Your objective: Starting with the first line of the items and going on through the line containing "Looking at the screenshot, I should click(53, 177).", express each line as a row of a Markdown table with the columns No. and Entry, omitting blank lines.

Record set:
+++

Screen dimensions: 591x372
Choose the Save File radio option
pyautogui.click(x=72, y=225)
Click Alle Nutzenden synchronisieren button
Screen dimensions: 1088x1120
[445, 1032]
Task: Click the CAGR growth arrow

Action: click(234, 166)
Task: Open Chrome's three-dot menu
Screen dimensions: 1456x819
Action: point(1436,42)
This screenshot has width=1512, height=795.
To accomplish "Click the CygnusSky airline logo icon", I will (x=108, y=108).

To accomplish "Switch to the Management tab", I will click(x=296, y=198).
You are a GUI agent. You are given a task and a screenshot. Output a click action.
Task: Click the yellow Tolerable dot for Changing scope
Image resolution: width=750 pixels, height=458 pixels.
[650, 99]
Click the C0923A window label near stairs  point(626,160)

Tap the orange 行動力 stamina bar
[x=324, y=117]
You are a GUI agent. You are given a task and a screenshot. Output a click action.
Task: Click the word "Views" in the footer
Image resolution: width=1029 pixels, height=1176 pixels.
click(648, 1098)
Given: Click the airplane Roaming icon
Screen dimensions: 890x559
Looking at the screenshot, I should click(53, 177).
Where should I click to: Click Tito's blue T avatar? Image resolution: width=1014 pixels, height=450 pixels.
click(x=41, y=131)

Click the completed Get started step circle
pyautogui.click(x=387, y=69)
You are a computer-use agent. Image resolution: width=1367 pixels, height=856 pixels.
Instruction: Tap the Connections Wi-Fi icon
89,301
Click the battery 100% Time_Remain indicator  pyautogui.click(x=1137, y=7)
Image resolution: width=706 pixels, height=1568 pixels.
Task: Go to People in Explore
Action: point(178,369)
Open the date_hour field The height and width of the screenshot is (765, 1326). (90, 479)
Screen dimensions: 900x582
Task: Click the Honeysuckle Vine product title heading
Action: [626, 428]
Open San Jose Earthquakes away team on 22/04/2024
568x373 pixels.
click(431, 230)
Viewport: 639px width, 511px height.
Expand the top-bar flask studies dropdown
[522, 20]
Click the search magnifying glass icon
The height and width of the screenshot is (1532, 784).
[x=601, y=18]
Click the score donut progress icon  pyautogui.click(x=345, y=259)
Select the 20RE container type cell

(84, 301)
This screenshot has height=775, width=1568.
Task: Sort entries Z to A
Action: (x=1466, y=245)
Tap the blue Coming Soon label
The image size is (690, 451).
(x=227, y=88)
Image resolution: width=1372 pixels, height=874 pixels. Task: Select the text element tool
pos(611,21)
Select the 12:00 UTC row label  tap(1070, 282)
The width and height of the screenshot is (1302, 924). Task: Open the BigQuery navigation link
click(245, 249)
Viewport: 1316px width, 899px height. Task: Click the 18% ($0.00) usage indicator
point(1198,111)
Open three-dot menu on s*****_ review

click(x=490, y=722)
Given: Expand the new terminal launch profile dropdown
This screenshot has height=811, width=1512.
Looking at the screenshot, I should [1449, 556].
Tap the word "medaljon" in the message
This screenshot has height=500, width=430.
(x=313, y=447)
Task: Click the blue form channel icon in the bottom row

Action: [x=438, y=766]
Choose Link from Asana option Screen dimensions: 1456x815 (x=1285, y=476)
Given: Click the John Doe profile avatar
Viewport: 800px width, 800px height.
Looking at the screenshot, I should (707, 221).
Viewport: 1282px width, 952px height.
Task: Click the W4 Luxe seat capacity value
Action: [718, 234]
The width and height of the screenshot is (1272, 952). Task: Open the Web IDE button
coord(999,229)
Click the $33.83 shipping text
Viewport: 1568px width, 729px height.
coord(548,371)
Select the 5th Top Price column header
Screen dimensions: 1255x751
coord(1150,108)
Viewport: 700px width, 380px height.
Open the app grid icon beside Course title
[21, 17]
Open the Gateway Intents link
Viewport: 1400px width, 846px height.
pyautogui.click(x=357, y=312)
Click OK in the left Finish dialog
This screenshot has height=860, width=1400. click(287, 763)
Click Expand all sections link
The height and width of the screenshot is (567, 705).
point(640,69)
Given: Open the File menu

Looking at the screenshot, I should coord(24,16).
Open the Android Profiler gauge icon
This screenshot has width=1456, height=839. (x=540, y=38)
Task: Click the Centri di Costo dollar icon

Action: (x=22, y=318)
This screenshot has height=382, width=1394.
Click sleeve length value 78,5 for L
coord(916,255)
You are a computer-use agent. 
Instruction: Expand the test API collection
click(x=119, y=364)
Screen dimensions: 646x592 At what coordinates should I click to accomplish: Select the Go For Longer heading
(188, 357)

+++

Solution:
| No. | Entry |
|---|---|
| 1 | Screen dimensions: 591x372 |
| 2 | Choose the Save File radio option |
| 3 | pyautogui.click(x=72, y=225) |
| 4 | Click Alle Nutzenden synchronisieren button |
| 5 | Screen dimensions: 1088x1120 |
| 6 | [445, 1032] |
| 7 | Task: Click the CAGR growth arrow |
| 8 | Action: click(234, 166) |
| 9 | Task: Open Chrome's three-dot menu |
| 10 | Screen dimensions: 1456x819 |
| 11 | Action: point(1436,42) |
| 12 | This screenshot has width=1512, height=795. |
| 13 | To accomplish "Click the CygnusSky airline logo icon", I will (x=108, y=108). |
| 14 | To accomplish "Switch to the Management tab", I will click(x=296, y=198). |
| 15 | You are a GUI agent. You are given a task and a screenshot. Output a click action. |
| 16 | Task: Click the yellow Tolerable dot for Changing scope |
| 17 | Image resolution: width=750 pixels, height=458 pixels. |
| 18 | [650, 99] |
| 19 | Click the C0923A window label near stairs  point(626,160) |
| 20 | Tap the orange 行動力 stamina bar |
| 21 | [x=324, y=117] |
| 22 | You are a GUI agent. You are given a task and a screenshot. Output a click action. |
| 23 | Task: Click the word "Views" in the footer |
| 24 | Image resolution: width=1029 pixels, height=1176 pixels. |
| 25 | click(648, 1098) |
| 26 | Given: Click the airplane Roaming icon |
| 27 | Screen dimensions: 890x559 |
| 28 | Looking at the screenshot, I should click(53, 177). |